__Teks Bacaan__.

+ + + +

BAB
I
PENDAHULUAN
I.1 Latar Belakang
Sediaan farmasi tidak hanya sebatas sediaan padat,
semi padat, dan cair. Selain itu terdapat juga sediaan galenik dan sediaan steril. Sediaan steril ini terdiri dari obat
tetes mata (guttae opthalmic), obat tetes telinga (guttae auricause), obat
tetes hidung (guttae nassales), tetes
mulut (guttae oris), salep mata, dan injeksi. Injeksi terdiri dari injeksi
volume kecil (ampul dan vial), dan injeksi volume besar (infus). Sediaan steril
termasuk sediaan yang agak rumit karena pengerjaannya harus memperhatikan
keadaan bahan, alat, dan lingkungan yang steril serta pengerjaan yang dilakukan
secara aseptik dan juga harus hati-hati untuk menghindari terjadinya
kontaminasi mikroba dan bahan asing.
Injeksi infus ini didefenisikan sebagai sediaan
steril untuk penggunaan parenteral. Sediaan ini dibuat atau diracik dengan
melarutkan, mengemulsi, atau mensuspensikan sejumlah obat ke dalam pelarut atau
dengan menggunakan bahan atau zat yang isotonis, atau mempunyai tekanan yang
sama dengan darah dan cairan tubuh yang lain dengan menggunakan Aqua Pro
Injeksi sebagai zat pembawanya.
Penggunaan
injeksi dapat dilakukan dengan berbagai rute pemberian kepada penderita atau
pasien yang tidak dapat atau susah untuk menelan obat atau tidak dapat diserap
dari mukosa saluran cerna. Sediaan injeksi ini tidak semua jernih atau tidak
berwarna tetapi sediaan injeksi ini dapat pula berwarna tergantung dari bahan obat
yang dipakai. Sediaan injeksi baik yang berwarna maupun yang tidak berwarna
harus tetap steril. Oleh karena itu, seorang farmasis harus mengetahui
bagaimana cara pembuatan dan pemakainnya.

+ + + +

Kumpulan entri data
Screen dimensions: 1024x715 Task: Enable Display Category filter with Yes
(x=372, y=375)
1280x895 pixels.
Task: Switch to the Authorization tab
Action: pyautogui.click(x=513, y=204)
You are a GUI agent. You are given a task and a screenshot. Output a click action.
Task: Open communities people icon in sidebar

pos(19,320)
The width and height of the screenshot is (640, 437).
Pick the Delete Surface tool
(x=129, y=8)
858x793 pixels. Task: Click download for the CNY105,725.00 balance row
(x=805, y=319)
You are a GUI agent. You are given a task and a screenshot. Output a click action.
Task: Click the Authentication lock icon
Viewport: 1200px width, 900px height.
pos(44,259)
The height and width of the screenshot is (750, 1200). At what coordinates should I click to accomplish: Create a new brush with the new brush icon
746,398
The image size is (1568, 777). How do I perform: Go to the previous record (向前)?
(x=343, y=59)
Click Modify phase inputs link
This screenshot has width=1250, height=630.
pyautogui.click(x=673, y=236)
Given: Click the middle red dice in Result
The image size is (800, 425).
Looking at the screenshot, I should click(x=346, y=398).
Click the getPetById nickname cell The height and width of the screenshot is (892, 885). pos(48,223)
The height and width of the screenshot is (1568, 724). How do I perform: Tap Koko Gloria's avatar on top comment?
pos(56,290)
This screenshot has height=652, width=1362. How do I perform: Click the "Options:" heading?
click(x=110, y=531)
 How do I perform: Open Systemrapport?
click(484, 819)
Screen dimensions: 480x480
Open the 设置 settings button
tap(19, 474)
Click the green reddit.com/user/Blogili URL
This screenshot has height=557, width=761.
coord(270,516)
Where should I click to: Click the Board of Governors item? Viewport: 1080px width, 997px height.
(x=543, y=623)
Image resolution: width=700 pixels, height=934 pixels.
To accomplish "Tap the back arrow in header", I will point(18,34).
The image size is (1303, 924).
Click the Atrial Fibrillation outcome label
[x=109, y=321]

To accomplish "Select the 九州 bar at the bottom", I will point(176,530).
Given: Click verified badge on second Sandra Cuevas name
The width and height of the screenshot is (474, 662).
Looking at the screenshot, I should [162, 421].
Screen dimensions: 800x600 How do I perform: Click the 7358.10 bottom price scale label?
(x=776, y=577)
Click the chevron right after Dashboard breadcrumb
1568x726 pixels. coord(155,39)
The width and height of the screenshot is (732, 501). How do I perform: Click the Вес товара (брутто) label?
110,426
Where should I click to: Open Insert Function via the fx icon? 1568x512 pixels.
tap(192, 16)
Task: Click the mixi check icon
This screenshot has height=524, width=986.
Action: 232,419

+ + + +

__Tugas yang Dikerjakan__.
Lanjutkan teks tentang sediaan steril dan injeksi, dimulai tepat setelah kalimat terakhirnya.

__Jawaban Tertulis__.
Pembuatan infus dilakukan dengan tujuan diberikan
pada pasien yang tidak dapat menelan obat, dan biasanya dilakukan untuk
intravena. selain itu, juga bertujuan agar seorang farmasis dapat mengetahui
bagaimana cara pembuatan sediaan steril infus. Berdasaran uraian diatas, maka
sangat perlu membahas lebih dalam lagi tentang pembuatan sediaan infus.
BAB
II
FORMULA
II.1 Master Formula
R/
Glukosa 25 g
NaCl 2,25 g
A.P.I. ad 500
mL
|
II.2 Kelengkapan Resep
Dr. Fiant SIP. 005/IDI/2010
Jl. Syehk Yusuf No 15 Kendari
Telp. (0401) 31934
No. 01 Kendari, 22/09/2012
R/ Glukosa 25
g
NaCl 2,25 g
A.P.I. ad 500 mL
Fac
100 mL
Pro :
Arka
Umur : 20 Tahun
Alamat : Jl. Asrama Haji
|
Keterangan
:
R/ : Recipe : Ambillah
Pro : Pronum : Untuk
Fac : Fac : Dibuat
A.P.I. : Aqua Pro
Injeksi : Air
Untuk Injeksi
II.3 Alasan Penggunaan
Bahan
II.3.1
Penggunaan Bahan Aktif
Glukosa merupakan bahan yang berfungsi sebagai
kalorinergik artinya sebagai sumber energi. Bentuk alaminya disebut juga
Dekstrosa. Penggunaan glukosa pada sediaan ini sebagai bahan utamanya
dimaksudkan untuk menambah energi pada pasien yang kehilangan banyak cairan
tubuh karena hipokelemik dehidrasi.
II.3.2
Penggunaan Bahan Tambahan
a. Natrium
Clorida (NaCl)
Digunakan
sebagai larutan pengisotonis agar sediaan infus yang akan dibuat dapat setara
dengan tekanan osmosis cairan tubuh yakni 0,9 % yang juga merupakan tekanan
osmosis NaCl. Pada sediaan ini, NaCl digunakan sebagai zat tambahan untuk
memperoleh larutan yang isotonis.
b.
Aqua
pro injeksi (API)
Selain
sebagai bahan dalam pembuatan injeksi karena bebas pirogen, alasan dari penggunaan A.P.I. yaitu
dalam ilmu farmasi, air dapat bereaksi dengan obat dan zat tambahan lainnya
yang mudah terhidrolisa (mudah terurai dengan karena adanya kelembaban).
c.
Sulfur
(S)
Alasan penggunaan sulfur adalah agar alat yang digunakan
tidak mengandung bakteriasida.
d.
Natrium
karbonat (Na2CO3)
Digunakan sebagai bahan pembersih alat-alat.
BAB
III
TINJAUAN
PUSTAKA
III.1 Landasan teori
Menurut
Farmakope Indonesia Edisi IV, hal 10 larutan intravena volume besar adalah
injeksi dosis tunggal untuk intravena dan dikemas dalam wadah bertanda volume
lebih dari 100 mL.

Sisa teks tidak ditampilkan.